Xiaomi Slashes API Prices by 99% to Survive the DeepSeek Price War
Chinese tech giants are currently engaged in a brutal race to the bottom, practically giving away their AI models for pennies. It turns out that when your business model relies on copying others, the only way to compete is to destroy your own profit margins.
The corporate bloodbath started when DeepSeek made its massive promo discount on the flagship V4-Pro permanent, dragging down the industry standard for pricing. In response, Xiaomi decided to cut the pricing of its MiMo-V2.5 models by 99%, making it almost free. The company also completely removed any extra charges for long contexts, making the pricing flat across the board.
This aggressive move immediately pushed the MiMo-V2.5 model to the sixth spot on the global OpenRouter rankings. The sheer volume of traffic exploded, with the model processing 1.7 trillion tokens in just seven days, representing a massive 999% spike compared to the previous week.

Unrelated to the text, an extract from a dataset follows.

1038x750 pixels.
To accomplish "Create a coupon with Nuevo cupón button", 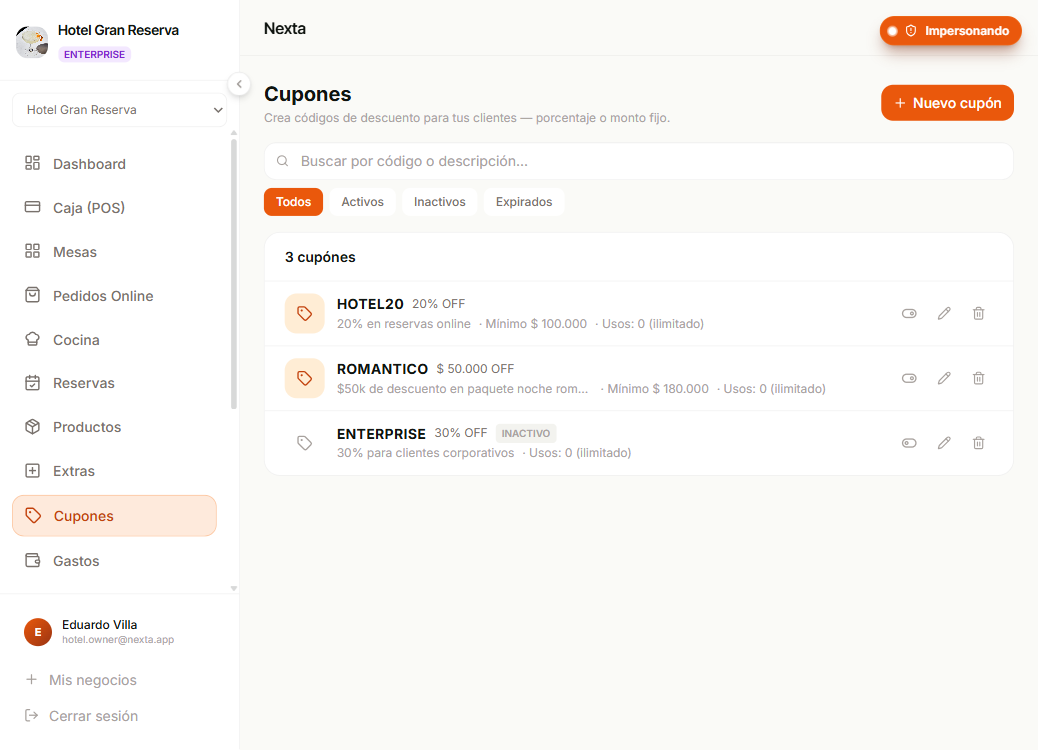I will (x=947, y=103).
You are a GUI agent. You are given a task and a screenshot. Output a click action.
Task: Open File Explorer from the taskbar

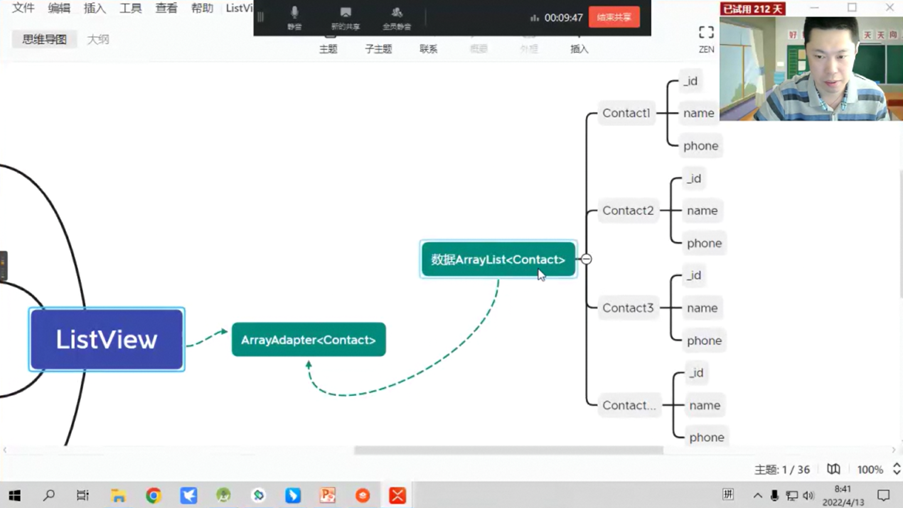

The head of the MiMo team, Fuli Luo, who ironically used to be a key developer at DeepSeek, stated that their servers are running at near-maximum capacity. He claims the company is breaking even on these API sales solely due to clever cache optimizations.
Meanwhile, startup MiniMax decided to walk away from this suicidal price war. They released their flagship M3 model—which boasts open weights and scores 59.0 on the SWE-bench Pro benchmark, slightly outperforming GPT-5.5—but chose to introduce flexible subscription models instead of joining the race to zero.
This split has left cloud providers caught in the crossfire. Because their entire business relies on reselling API access, the sudden disappearance of margins means they are essentially hosting these massive models for free, while global developers are already using these ridiculous Chinese prices to squeeze discounts out of OpenAI and Anthropic.
Watching tech companies aggressively devalue their own products down to the cost of electricity is a glorious spectacle. While the executives pretend this is "cache optimization," the reality is a desperate, bloody scramble for market share where the first one to ask for actual money loses.